Il ricavato della seconda serata delle cene in piazza san Lorenzo andrà a uno dei comuni. Probabilmente Amatrice.
Anche stavolta, le quattro serate a piazza san Lorenzo si sono chiuse con un bilancio più che lusinghiero.
“Sono andate benissimo – spiega il presidente Massimo Mecarini – abbiamo superato quelle dello scorso anno. Di poco, ma siamo andati oltre”. E già lo scorso anno c’erano state file praticamente ogni sera.
Stavolta, poi, qualcosa all’inizio ha soffiato contro.
“Siamo andati bene – ricorda Mecarini – nonostante il primo giorno tirasse un forte vento. Faceva freddo e così anche la seconda serata. Ma poi abbiamo recuperato alla grande le rimanenti. Se non ci fosse stato il vento, avremmo sballato”.
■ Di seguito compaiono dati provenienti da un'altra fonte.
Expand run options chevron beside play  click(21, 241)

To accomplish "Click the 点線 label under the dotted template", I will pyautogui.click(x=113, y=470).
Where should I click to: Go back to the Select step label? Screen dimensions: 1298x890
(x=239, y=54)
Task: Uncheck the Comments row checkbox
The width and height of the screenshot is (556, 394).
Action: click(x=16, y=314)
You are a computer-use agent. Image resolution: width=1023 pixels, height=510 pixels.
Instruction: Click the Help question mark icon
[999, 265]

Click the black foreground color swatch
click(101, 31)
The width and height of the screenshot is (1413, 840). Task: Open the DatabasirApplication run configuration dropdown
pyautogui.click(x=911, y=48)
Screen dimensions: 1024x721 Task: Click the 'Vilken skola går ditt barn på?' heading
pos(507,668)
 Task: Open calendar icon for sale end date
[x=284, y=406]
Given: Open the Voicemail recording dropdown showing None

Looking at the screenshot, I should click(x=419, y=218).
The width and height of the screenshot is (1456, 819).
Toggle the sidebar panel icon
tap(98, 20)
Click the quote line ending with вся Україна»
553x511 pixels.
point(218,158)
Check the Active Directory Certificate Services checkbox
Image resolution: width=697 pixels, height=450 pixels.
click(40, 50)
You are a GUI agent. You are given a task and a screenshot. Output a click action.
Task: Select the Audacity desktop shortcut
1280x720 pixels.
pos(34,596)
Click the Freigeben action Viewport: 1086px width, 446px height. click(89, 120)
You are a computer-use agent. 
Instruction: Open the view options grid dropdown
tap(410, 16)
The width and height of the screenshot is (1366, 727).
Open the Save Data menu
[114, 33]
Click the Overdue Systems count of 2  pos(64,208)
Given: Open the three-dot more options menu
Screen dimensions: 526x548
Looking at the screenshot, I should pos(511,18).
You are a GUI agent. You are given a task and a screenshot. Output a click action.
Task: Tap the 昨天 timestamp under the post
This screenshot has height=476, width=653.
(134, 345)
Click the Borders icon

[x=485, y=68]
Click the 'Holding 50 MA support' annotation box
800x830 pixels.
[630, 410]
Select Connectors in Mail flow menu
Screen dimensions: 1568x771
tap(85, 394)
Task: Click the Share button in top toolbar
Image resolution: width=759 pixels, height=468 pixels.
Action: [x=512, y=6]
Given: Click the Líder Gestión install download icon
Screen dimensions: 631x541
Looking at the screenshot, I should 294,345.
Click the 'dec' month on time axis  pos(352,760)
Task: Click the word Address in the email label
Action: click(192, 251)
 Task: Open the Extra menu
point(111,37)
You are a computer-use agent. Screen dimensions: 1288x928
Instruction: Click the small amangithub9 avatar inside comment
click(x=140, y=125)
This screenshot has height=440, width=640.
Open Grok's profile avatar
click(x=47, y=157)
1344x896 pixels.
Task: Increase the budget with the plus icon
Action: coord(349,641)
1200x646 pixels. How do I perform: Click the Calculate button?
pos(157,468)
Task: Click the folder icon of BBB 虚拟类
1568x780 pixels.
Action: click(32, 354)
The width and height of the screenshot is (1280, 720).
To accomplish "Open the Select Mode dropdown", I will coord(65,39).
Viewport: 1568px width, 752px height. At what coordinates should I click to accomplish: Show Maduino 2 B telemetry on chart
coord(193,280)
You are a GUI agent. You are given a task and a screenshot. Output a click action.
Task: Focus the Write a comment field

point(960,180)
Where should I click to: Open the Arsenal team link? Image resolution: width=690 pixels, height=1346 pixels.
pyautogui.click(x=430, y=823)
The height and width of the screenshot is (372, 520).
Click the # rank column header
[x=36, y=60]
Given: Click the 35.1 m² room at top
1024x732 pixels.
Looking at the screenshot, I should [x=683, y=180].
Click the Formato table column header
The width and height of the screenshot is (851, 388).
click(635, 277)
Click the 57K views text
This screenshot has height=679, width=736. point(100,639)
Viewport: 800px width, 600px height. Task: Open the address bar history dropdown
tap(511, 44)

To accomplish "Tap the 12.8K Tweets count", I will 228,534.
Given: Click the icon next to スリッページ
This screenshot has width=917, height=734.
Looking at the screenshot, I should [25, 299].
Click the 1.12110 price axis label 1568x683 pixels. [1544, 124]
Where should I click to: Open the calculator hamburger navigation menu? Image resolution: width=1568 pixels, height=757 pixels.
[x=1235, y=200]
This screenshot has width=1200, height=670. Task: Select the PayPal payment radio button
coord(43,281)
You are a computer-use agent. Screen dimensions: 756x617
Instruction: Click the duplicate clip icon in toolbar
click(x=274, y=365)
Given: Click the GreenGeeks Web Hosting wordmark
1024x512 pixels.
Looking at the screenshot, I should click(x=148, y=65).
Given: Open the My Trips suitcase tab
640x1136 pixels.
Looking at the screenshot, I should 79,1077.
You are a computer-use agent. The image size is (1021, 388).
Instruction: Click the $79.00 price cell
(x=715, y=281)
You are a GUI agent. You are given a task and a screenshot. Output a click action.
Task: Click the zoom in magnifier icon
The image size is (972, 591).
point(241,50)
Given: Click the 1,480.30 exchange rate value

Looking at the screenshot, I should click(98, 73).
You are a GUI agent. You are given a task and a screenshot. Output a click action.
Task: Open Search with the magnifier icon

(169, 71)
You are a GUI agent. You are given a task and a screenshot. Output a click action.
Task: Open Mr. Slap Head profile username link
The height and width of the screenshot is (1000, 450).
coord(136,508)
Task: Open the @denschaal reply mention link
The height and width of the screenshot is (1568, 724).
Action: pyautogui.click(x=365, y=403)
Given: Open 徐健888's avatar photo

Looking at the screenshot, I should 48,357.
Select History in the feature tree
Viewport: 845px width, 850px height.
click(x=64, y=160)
Anche la raccolta generi alimentari organizzata con la Caritas ha funzionato.
“Davvero molto bene – continua Mecarini – poi, dopo la prima sera, quando c’è stato il terremoto e abbiamo deciso che tutto sarebbe andato alle zone colpite dal sisma, la gente è arrivata ancora con più generi alimentari. Siamo contenti”.
E proprio a poche ore dalla fortissima prima scossa, la decisione di mercoledì: “Destinare il ricavato di quella cena a un comune – conclude Mecarini – probabilmente Amatrice”.